_EXTRACTED TEXT_
----
Looming over the decision to cut Cox are the pending charges arising from allegations that he had sex with a woman who had passed out in his apartment.  He vehemently denied the conduct, but a DNA sample given by court order showed that Cox had impregnated the alleged victim.

While explaining the move to the media, G.M. Brian Xanders indicated that only football concerns fueled the team’s thought processes.  “Everybody coming out of that lockout, it’s their job to create their role,” Xanders said, via comments distributed by the team.  “No roster spot is safe; [Cox’s] was based on the preseason games and the five weeks of training camp.  It’s unfortunate to make a cut like that when he had started for us the year before, but the coaches talked to him about what he needs to improve on for his career.  It’s unfortunate to let a draft pick go like that.”

What he needs to improve on initially is his legal situation.  The police affidavit detailing the charges against Cox, which his lawyer fought to keep concealed, contains detailed information, which the team called “extremely serious and troubling.”  Cox has no real escape route — it’s uncontested that the woman passed out, and Cox consistently denied having sex with her at all.  Once the DNA test came back positive, the game was over.

Sure, Cox is entitled to the presumption of innocence.  And, yeah, the prosecution must prove all elements of the case beyond a reasonable doubt.  Given those high standards, seemingly guilty people like O.J. Simpson and Casey Anthony have been acquitted.  So there’s hope for Cox.

But not much.  And regardless of how the criminal case turns out, the available information surely influenced the Broncos — and it should influence any other team that considers giving Cox a job.
----
_DATASET EXTRACT_

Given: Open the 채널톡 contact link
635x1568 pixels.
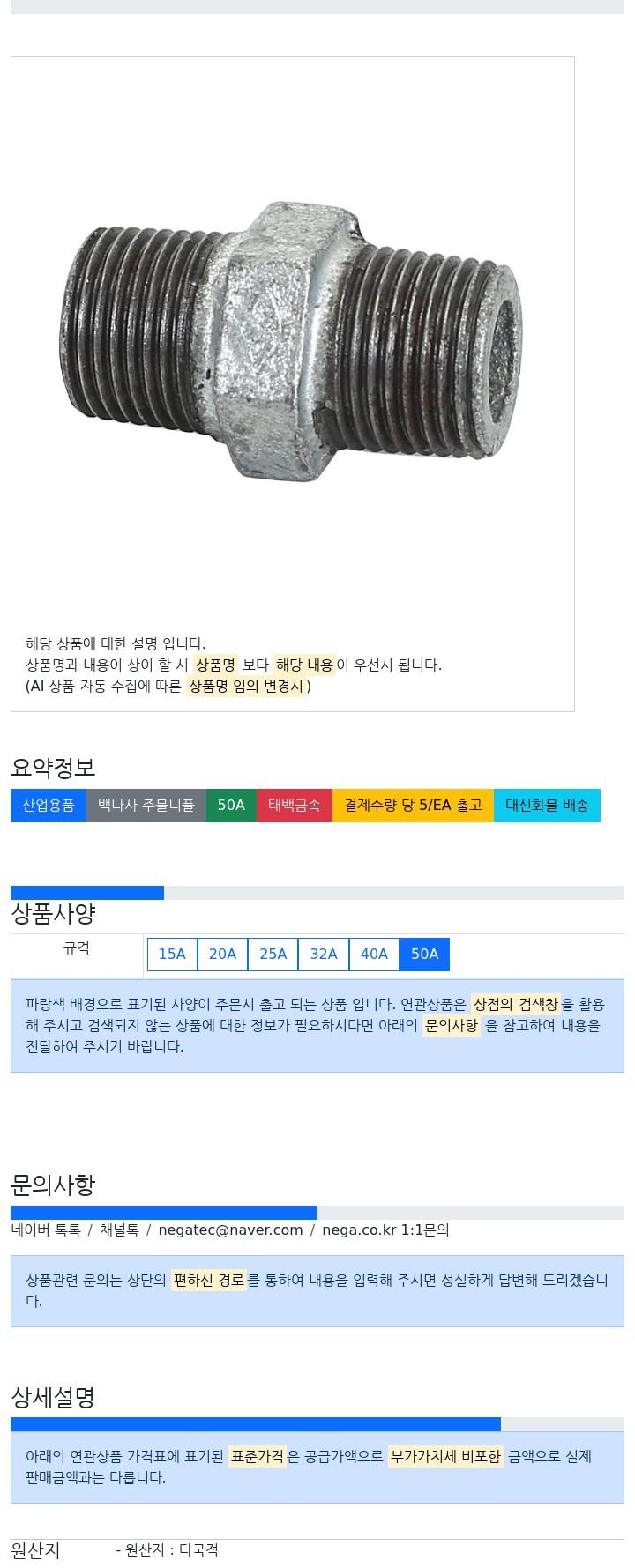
----
_WORK ORDER 1_
Transcribe the passage from the article on the Broncos cutting Cox, from "But not much.  And" up to and including "giving Cox a job.".
_WORK ORDER 2_
In the article on the Broncos cutting Cox, what does Xanders say Cox's roster spot was based on?

_EXERCISE RESULT 1_
But not much.  And regardless of how the criminal case turns out, the available information surely influenced the Broncos — and it should influence any other team that considers giving Cox a job.

_EXERCISE RESULT 2_
The preseason games and the five weeks of training camp.